Que sont devenus ces héritiers de Dar El Hikma, des poèmes el Mou'allaquat de Dubyani, de Antar et de tant d'autres? Les pays arabes actuels sont tombés bien bas. Ils ont du mal à enrayer l'illettrisme. «L'analphabétisme touche près de 40% des personnes âgées de plus de 15 ans» dans ces pays, soit près de 60 millions d'adultes, selon un rapport de l'Unesco, publié le 7 janvier 2009. Faut-il pour autant insulter les peuples et ne pas s'en prendre à juste titre à leurs dirigeants? Mais ceci est une autre histoire.



Voyage au cœur de l'intolérance

Nous allons voir dans ce qui suit que l'intolérance envers les Arabes n'est pas une spécificité de tel ou tel pays. A des degrés divers, le rejet brutal des Arabes et plus généralement de l'Islam est la haine la mieux partagée en Occident. L'amalgame est total entre les problèmes des banlieues qui sont pour une large part des problèmes sociaux avec le chômage qui touche en moyenne trois fois plus les Beurs que les Français de souche. Cela on ne l'explique pas car l'argument mis en place est l'antisémitisme mis en avant d'une façon directe ou indirecte par les «plus royalistes que le roi».

Justement et pour parler d'oecuménisme dans la haine des Arabes, un auteur anglais pense que la France est en guerre contre «ses Arabes». Nolwenn Le Blevennec a interviewé Andrew Hussey. Nous l'écoutons: The French intifada est sorti ce jeudi. C'est un livre-voyage-enquête qui se propose d'expliquer «la guerre entre la France et ses Arabes». (...) La couverture du livre, en premier lieu: la tour Eiffel, dessinée entre les portes d'une mosquée dorée et dressée dans des flammes rouges. Derrière, en fond, le vert du Coran. Pour la version américaine, c'est encore plus explicite: un bras d'homme tenant une kalachnikov sur un fond bleu clair.(2)

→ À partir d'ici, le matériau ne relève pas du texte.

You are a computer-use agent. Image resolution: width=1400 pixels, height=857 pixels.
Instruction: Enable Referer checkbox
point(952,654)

«Les extraits parus dans le Guardian, fin février, n'étaient pas rassurants non plus. Ils donnaient l'image d'une capitale française assiégée par ses Arabes. Voici le premier qui dépeint les émeutes de la gare du Nord du printemps 2007. C'est le début du livre: «La France, écrit-il, est le pays qui a la plus grande population musulmane d'Europe, et la gare du Nord est un point de rencontre et de tension. (..) Les émeutiers de la gare du Nord ou des banlieues se décrivent souvent comme des soldats d'une ´´guerre d'usure´´ contre la France et l'Europe.» La prose ressemble à celle de l'auteur d'extrême droite, Laurent Obertone (belle plume et apocalypse).»(2)


«Ce que j'ai vu en France, écrit Nolwenn Le Blevennec, rapportant les propos de l'auteur, n'est pas de l'ordre d'un conflit de classes, je me suis demandé d'où venait cette colère des jeunes Arabes. Les tensions ne sont pas que politiques, religieuses, raciales, il y a quelque chose qui appartient à la psychanalyse.» Sa théorie: la colonisation française de l'Afrique du Nord a laissé des traces et une envie de revanche. L'aliénation de la vie en banlieue est un autre motif de colère pour les Arabes. Une guerre a lieu, que personne ne veut voir.» (2)

«Dès la première partie (de la lecture du livre, Ndlr), c'est plus clair, la ligne est celle d'Alain Finkielkraut et d'Elisabeth Lévy. Première partie: le jeune Arabe est haineux et antisémite. L'auteur revient sur le meurtre d'Ilan Halimi. «Beaucoup de voisins ont entendu des cris de souffrance et les rires des tortionnaires, mais ils n'ont rien fait», écrit-il comme s'il avait eu accès au dossier de police. Puis il passe à l'affaire Mohammed Merah. Dans les jours qui suivent, (...) Il y a ce type, à Barbès qui n'est pas spécialement choqué par ce qu'a fait Merah. A mettre en parallèle avec les commentaires de ce vieux juif, «l'un des derniers à ne pas avoir été évincé de Barbès»: «Cet homme, ce musulman, il était juste un nazi.» (2)

«Suivent plusieurs chapitres historiques intéressants: Andrew Hussey rappelle quelle a été l'histoire de la France avec l'Algérie, le Maroc, la Tunisie. Il décrit les séquelles laissées par les processus de colonisation et décolonisation. Enfin, la dernière partie du livre se passe à la prison de Fresnes. Un gardien de prison se confie: «On peut parler avec un Basque ou un Corse. Avec les musulmans, ce n'est pas pareil, c'est comme s'ils formaient une armée secrète qui travaille contre toi. Tu ne peux jamais savoir ce qu'ils pensent, mais tu sais qu'ils te haïssent.» (2)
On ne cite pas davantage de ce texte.